Updated by xshay (Xavier Shay) almost 8 years ago

Hello, I filed #4796. It was a long time ago, and I don't remember what I was trying to do. Likely something around a "coverage per test" feature.

Right, there is a compatibility concern, and I would like to check simplecov about it.
it does prevent to make accurate tests without additional efforts (filtering out the empty arrays).

I don't feel making it "easier to write specs" is sufficient reason to change this, but if simplecov test suite passes with it (pretty sure it doesn't rely on restartable coverage) then I don't have a strong objection.

Updated by mame (Yusuke Endoh) almost 8 years ago

  • Assignee changed from mame (Yusuke Endoh) to Eregon (Benoit Daloze)

Xavier, thank you for your opinion. I also don't think that it is a good idea to change because of a spec, but I don't have a strong objection if the OP of #4796 is satisfied. So I agree with eregon's patch. Eregon, could you commit it?

I think this is not a bug but a feature, but I'd like to leave the decision to a branch maintainer.

--
Yusuke Endoh

Updated by Eregon (Benoit Daloze) almost 8 years ago

Thank you for your reply.

Xavier Shay wrote:

Hello, I filed #4796. It was a long time ago, and I don't remember what I was trying to do. Likely something around a "coverage per test" feature.

Right, there is a compatibility concern, and I would like to check simplecov about it.
it does prevent to make accurate tests without additional efforts (filtering out the empty arrays).

I don't feel making it "easier to write specs" is sufficient reason to change this,

Please read my argument fully, following that is:
"And lack of these tests made such a strange feature mostly hidden for everyone,
lost the true purpose of the change, and do not document the expected behavior clearly."

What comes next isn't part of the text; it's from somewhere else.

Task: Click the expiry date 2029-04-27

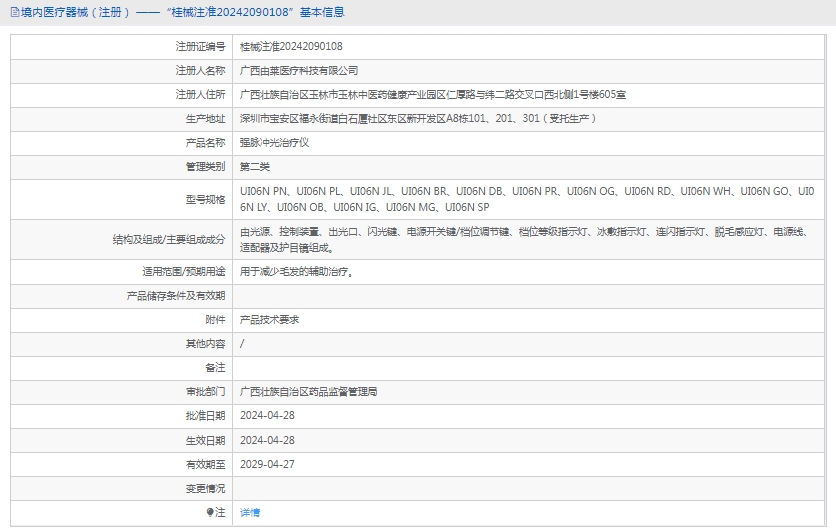Action: tap(267, 464)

So this means, that up to this day, nobody understands this feature wells, and good tests would uncover that and most likely cause us to discuss it.
So that's what I am trying to do, get Coverage tested properly so that other implementations can be compatible. Is that not an important concern?

but if simplecov test suite passes with it (pretty sure it doesn't rely on restartable coverage) then I don't have a strong objection.

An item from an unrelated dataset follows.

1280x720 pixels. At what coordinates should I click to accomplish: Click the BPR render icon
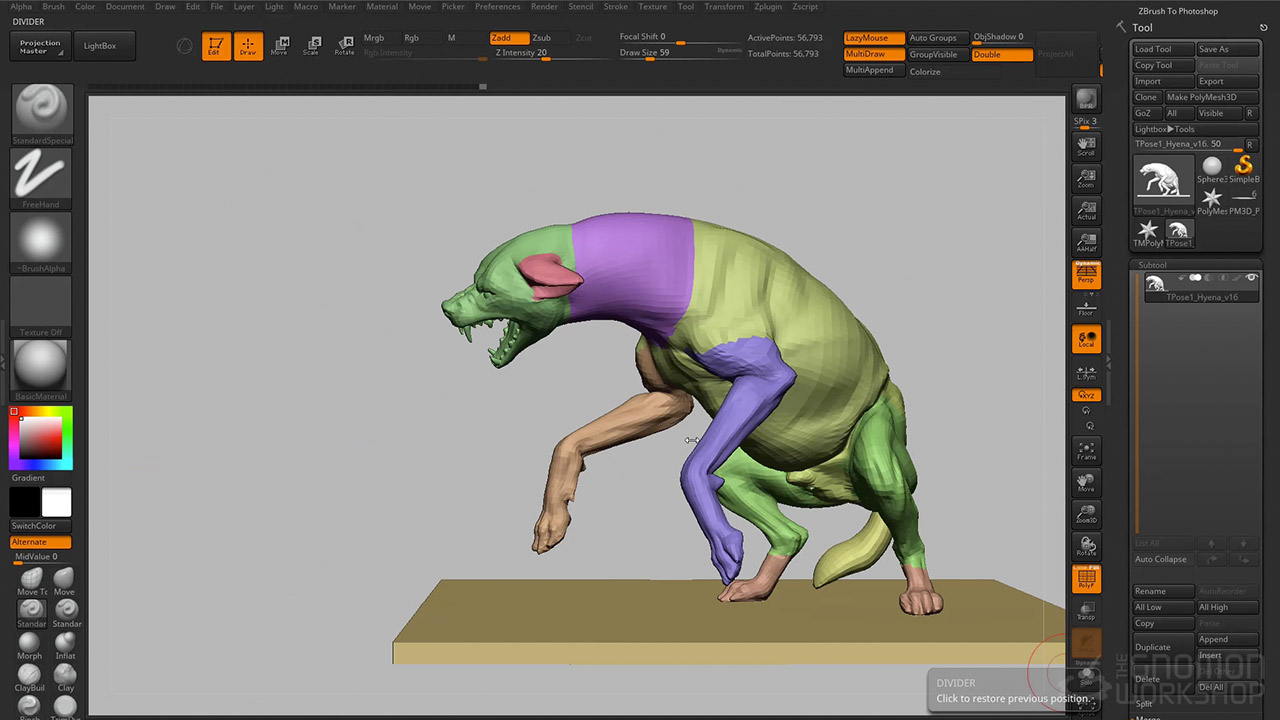point(1086,99)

SimpleCov tests pass with this modification, and indeed they do not use restartable coverage (spec/ does not use Coverage.result, and Cucumber features spawn different processes).

If some code used Coverage before SimpleCov starts to use it, then SimpleCov would get empty arrays from Coverage.result.
This could have an impact for instance on add_not_loaded_files, which could report files as empty instead of not covered.

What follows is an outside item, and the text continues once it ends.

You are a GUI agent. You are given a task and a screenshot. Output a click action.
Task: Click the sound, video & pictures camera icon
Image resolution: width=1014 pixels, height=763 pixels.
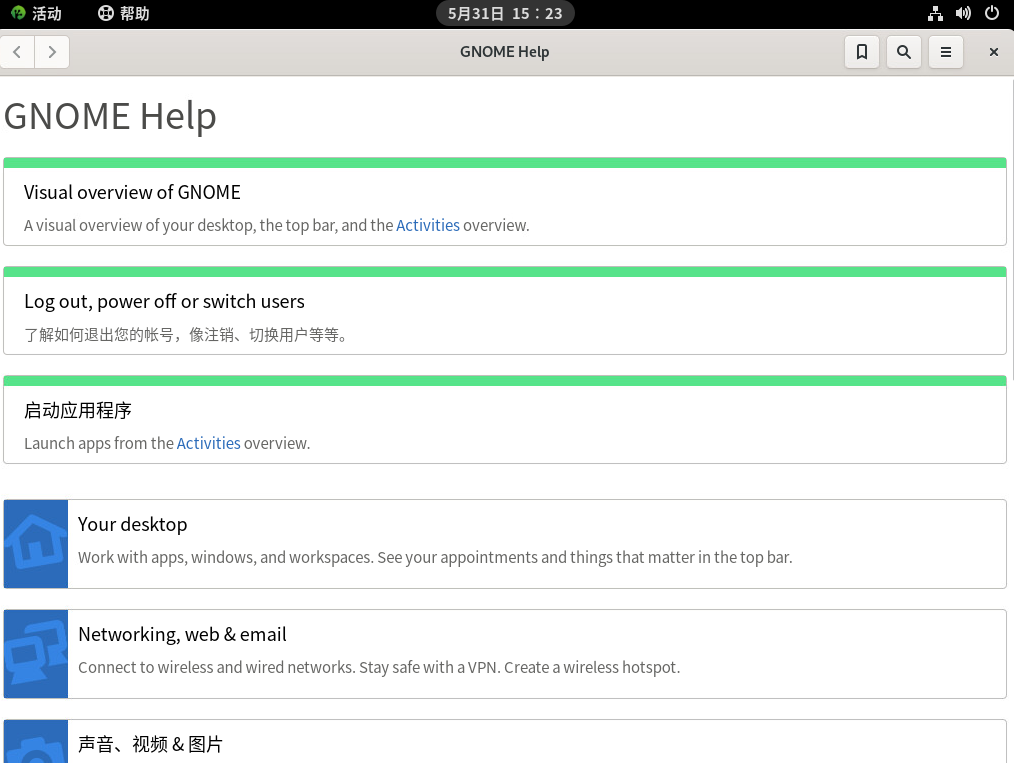point(36,745)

The merging results feature seems like it would be unaffected due to its implementation:
new_resultset[filename] = (self[filename] || []).extend(SimpleCov::ArrayMergeHelper).merge_resultset(hash[filename] || [])
Another implementation could skip the merging if only one side exists, and empty arrays could then cause additional processing.

I think this is a good enough example that the current behavior of restartable Coverage is harmful and unhelpful.
As it is rarely used in practice it was not yet reported but nevertheless it is worthy to fix,
if only to not leak this implementation detail bug to other implementations and future libraries using Coverage.

Updated by Eregon (Benoit Daloze) almost 8 years ago

Yusuke Endoh wrote:

Xavier, thank you for your opinion. I also don't think that it is a good idea to change because of a spec, but I don't have a strong objection if the OP of #4796 is satisfied. So I agree with eregon's patch. Eregon, could you commit it?

Will do, thank you!

I think this is not a bug but a feature, but I'd like to leave the decision to a branch maintainer.

Of course, this part is unclear for me too for older versions.
It would be nice if it behaves consistently on updates of existing releases though.

Actions #21

Updated by Eregon (Benoit Daloze) almost 8 years ago

  • Status changed from Open to Closed

Applied in changeset r54504.


  • ext/coverage/coverage.c: Fully reset coverage to not persist global state.
    It was returning old file coverages as empty arrays to the user.
    [ruby-core:74596] [Bug #12220]
  • ext/coverage/coverage.c (rb_coverages): remove unused static state.
  • thread.c: Moved and renamed coverage_clear_result_i to reset_coverage_i.
  • test/coverage/test_coverage.rb: improve precision of tests.